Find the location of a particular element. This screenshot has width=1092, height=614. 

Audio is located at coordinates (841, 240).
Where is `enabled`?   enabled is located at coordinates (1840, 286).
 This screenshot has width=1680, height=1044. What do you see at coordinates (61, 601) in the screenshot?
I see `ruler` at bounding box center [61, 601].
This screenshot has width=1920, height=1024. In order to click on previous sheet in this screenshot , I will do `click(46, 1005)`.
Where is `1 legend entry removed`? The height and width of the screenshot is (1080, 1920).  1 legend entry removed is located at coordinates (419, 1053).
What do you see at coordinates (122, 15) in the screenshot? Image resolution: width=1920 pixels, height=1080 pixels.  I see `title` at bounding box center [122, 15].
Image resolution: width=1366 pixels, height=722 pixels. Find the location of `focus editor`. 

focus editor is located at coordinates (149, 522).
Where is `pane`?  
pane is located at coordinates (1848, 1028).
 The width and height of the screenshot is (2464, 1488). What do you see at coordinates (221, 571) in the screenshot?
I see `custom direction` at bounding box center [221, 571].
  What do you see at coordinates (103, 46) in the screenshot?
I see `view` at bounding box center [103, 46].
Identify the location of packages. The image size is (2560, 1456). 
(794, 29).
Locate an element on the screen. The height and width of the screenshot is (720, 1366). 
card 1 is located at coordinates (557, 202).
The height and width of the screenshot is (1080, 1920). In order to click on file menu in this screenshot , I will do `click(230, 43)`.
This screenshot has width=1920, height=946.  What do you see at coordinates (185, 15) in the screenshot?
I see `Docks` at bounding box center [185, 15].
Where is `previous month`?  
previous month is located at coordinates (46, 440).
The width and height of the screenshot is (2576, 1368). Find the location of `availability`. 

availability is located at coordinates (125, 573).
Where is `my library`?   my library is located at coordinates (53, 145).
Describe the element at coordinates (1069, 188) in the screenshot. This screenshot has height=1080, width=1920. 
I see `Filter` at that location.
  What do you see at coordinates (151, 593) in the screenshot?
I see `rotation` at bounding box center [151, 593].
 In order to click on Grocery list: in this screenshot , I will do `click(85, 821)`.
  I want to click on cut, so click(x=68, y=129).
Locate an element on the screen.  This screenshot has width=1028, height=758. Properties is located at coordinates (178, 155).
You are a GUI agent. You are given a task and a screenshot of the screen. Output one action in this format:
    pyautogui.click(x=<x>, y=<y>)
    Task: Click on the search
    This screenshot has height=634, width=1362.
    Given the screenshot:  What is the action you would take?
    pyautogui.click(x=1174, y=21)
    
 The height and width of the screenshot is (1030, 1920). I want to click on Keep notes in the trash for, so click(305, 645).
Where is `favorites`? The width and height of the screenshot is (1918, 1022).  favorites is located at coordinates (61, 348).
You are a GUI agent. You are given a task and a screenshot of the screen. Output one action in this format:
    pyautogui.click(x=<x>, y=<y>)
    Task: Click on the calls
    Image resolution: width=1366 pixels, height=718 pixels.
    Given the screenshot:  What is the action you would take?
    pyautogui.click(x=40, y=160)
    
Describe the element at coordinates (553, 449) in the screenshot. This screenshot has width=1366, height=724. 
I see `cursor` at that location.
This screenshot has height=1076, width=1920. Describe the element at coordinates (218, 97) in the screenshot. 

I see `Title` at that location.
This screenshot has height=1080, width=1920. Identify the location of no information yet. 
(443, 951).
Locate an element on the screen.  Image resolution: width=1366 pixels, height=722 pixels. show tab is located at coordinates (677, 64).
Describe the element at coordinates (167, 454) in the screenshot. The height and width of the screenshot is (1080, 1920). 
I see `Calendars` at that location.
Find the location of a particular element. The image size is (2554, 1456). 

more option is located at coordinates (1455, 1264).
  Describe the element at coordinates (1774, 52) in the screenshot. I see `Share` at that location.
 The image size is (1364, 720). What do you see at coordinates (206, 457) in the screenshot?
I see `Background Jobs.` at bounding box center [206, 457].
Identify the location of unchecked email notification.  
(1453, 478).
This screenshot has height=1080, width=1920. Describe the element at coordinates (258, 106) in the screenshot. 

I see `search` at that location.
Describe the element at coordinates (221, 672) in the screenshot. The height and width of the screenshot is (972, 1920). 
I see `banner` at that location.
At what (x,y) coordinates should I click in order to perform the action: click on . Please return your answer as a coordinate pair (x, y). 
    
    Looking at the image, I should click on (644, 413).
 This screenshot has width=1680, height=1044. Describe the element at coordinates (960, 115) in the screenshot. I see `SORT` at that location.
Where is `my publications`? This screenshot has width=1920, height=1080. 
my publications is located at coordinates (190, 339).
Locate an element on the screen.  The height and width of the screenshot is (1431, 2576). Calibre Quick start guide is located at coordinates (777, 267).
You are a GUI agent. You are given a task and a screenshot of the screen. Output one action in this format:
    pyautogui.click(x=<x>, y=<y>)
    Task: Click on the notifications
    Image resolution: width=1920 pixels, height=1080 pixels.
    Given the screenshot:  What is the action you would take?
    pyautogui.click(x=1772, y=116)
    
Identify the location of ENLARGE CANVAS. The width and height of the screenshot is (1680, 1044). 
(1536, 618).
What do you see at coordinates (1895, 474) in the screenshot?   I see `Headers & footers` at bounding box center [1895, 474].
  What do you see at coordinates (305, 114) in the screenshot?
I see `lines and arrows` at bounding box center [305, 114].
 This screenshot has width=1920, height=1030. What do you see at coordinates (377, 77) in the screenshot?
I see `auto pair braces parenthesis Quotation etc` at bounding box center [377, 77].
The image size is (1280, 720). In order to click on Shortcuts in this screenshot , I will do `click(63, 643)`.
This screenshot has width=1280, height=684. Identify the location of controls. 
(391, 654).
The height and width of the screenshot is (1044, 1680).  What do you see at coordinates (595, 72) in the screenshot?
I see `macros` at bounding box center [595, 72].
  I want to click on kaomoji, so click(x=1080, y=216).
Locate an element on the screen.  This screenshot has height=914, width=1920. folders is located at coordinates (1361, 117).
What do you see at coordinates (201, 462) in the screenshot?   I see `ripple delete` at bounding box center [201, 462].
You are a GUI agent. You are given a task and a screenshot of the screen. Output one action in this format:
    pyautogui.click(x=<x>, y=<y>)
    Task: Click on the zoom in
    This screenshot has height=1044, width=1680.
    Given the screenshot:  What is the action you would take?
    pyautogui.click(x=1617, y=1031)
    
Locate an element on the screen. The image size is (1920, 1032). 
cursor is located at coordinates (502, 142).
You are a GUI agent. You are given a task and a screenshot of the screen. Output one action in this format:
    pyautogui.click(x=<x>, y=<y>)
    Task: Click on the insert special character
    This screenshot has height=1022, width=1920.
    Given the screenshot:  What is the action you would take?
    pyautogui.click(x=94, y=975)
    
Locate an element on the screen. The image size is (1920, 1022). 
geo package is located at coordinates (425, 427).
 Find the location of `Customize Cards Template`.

What you will do —
Render everything in the records from the line containing "What do you see at coordinates (201, 462)" down to the line containing "pyautogui.click(x=94, y=975)" as a Markdown table with the columns Row and Text, giving each line a row number and omitting blank lines.

Solution for this problem —
| Row | Text |
|---|---|
| 1 | What do you see at coordinates (201, 462) in the screenshot?   I see `ripple delete` at bounding box center [201, 462]. |
| 2 | You are a GUI agent. You are given a task and a screenshot of the screen. Output one action in this format: |
| 3 |     pyautogui.click(x=<x>, y=<y>) |
| 4 |     Task: Click on the zoom in |
| 5 |     This screenshot has height=1044, width=1680. |
| 6 |     Given the screenshot:  What is the action you would take? |
| 7 |     pyautogui.click(x=1617, y=1031) |
| 8 | Locate an element on the screen. The image size is (1920, 1032).  |
| 9 | cursor is located at coordinates (502, 142). |
| 10 | You are a GUI agent. You are given a task and a screenshot of the screen. Output one action in this format: |
| 11 |     pyautogui.click(x=<x>, y=<y>) |
| 12 |     Task: Click on the insert special character |
| 13 |     This screenshot has height=1022, width=1920. |
| 14 |     Given the screenshot:  What is the action you would take? |
| 15 |     pyautogui.click(x=94, y=975) |